*SHORT PROBLEM*
Copy out every line of the listing below, word for word.

*DATASET*
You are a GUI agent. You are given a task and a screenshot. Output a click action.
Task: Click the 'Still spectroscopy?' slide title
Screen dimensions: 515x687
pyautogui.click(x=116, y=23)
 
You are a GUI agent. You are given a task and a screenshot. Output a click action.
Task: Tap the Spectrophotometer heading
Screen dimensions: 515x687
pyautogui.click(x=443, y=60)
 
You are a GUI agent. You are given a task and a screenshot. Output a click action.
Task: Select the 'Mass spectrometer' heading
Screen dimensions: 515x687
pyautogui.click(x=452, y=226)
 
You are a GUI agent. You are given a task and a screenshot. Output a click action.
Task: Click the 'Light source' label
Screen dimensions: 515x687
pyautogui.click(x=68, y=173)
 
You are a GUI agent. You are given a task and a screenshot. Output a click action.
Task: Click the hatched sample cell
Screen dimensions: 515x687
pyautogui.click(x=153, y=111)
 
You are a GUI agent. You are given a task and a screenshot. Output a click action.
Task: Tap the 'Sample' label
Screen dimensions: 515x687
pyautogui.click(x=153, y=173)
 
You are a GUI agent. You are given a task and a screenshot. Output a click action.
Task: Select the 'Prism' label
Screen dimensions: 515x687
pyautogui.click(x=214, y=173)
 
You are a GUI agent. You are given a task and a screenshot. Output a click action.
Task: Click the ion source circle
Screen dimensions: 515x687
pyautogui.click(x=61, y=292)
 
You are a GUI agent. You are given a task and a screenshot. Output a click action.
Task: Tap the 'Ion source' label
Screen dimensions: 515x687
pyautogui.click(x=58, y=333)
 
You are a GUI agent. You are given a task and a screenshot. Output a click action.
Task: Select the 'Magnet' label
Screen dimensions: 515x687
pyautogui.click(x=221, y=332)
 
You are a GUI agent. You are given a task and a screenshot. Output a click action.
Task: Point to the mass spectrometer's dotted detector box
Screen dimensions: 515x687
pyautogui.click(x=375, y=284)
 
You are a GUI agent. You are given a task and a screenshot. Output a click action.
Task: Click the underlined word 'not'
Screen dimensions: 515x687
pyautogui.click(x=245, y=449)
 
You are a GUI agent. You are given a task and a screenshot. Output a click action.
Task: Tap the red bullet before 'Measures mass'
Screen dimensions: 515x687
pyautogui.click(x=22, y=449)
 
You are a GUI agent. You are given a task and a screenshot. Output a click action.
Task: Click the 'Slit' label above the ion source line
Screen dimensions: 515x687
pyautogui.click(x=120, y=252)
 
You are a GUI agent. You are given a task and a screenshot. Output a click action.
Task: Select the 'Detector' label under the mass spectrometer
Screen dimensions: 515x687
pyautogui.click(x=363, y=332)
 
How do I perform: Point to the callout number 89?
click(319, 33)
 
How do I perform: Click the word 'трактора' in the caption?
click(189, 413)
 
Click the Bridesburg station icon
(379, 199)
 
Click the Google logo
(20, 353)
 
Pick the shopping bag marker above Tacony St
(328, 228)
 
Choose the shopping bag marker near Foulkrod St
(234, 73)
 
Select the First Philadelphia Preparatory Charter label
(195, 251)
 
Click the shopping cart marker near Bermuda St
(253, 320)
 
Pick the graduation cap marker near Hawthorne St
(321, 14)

*IN RESPONSE*
You are a GUI agent. You are given a task and a screenshot. Output a click action.
Task: Click the 'Still spectroscopy?' slide title
Screen dimensions: 515x687
pyautogui.click(x=116, y=23)
 
You are a GUI agent. You are given a task and a screenshot. Output a click action.
Task: Tap the Spectrophotometer heading
Screen dimensions: 515x687
pyautogui.click(x=443, y=60)
 
You are a GUI agent. You are given a task and a screenshot. Output a click action.
Task: Select the 'Mass spectrometer' heading
Screen dimensions: 515x687
pyautogui.click(x=452, y=226)
 
You are a GUI agent. You are given a task and a screenshot. Output a click action.
Task: Click the 'Light source' label
Screen dimensions: 515x687
pyautogui.click(x=68, y=173)
 
You are a GUI agent. You are given a task and a screenshot. Output a click action.
Task: Click the hatched sample cell
Screen dimensions: 515x687
pyautogui.click(x=153, y=111)
 
You are a GUI agent. You are given a task and a screenshot. Output a click action.
Task: Tap the 'Sample' label
Screen dimensions: 515x687
pyautogui.click(x=153, y=173)
 
You are a GUI agent. You are given a task and a screenshot. Output a click action.
Task: Select the 'Prism' label
Screen dimensions: 515x687
pyautogui.click(x=214, y=173)
 
You are a GUI agent. You are given a task and a screenshot. Output a click action.
Task: Click the ion source circle
Screen dimensions: 515x687
pyautogui.click(x=61, y=292)
 
You are a GUI agent. You are given a task and a screenshot. Output a click action.
Task: Tap the 'Ion source' label
Screen dimensions: 515x687
pyautogui.click(x=58, y=333)
 
You are a GUI agent. You are given a task and a screenshot. Output a click action.
Task: Select the 'Magnet' label
Screen dimensions: 515x687
pyautogui.click(x=221, y=332)
 
You are a GUI agent. You are given a task and a screenshot. Output a click action.
Task: Point to the mass spectrometer's dotted detector box
Screen dimensions: 515x687
pyautogui.click(x=375, y=284)
 
You are a GUI agent. You are given a task and a screenshot. Output a click action.
Task: Click the underlined word 'not'
Screen dimensions: 515x687
pyautogui.click(x=245, y=449)
 
You are a GUI agent. You are given a task and a screenshot. Output a click action.
Task: Tap the red bullet before 'Measures mass'
Screen dimensions: 515x687
pyautogui.click(x=22, y=449)
 
You are a GUI agent. You are given a task and a screenshot. Output a click action.
Task: Click the 'Slit' label above the ion source line
Screen dimensions: 515x687
pyautogui.click(x=120, y=252)
 
You are a GUI agent. You are given a task and a screenshot. Output a click action.
Task: Select the 'Detector' label under the mass spectrometer
Screen dimensions: 515x687
pyautogui.click(x=363, y=332)
 
How do I perform: Point to the callout number 89?
click(319, 33)
 
How do I perform: Click the word 'трактора' in the caption?
click(189, 413)
 
Click the Bridesburg station icon
(379, 199)
 
Click the Google logo
(20, 353)
 
Pick the shopping bag marker above Tacony St
(328, 228)
 
Choose the shopping bag marker near Foulkrod St
(234, 73)
 
Select the First Philadelphia Preparatory Charter label
(195, 251)
 
Click the shopping cart marker near Bermuda St
(253, 320)
 
Pick the graduation cap marker near Hawthorne St
(321, 14)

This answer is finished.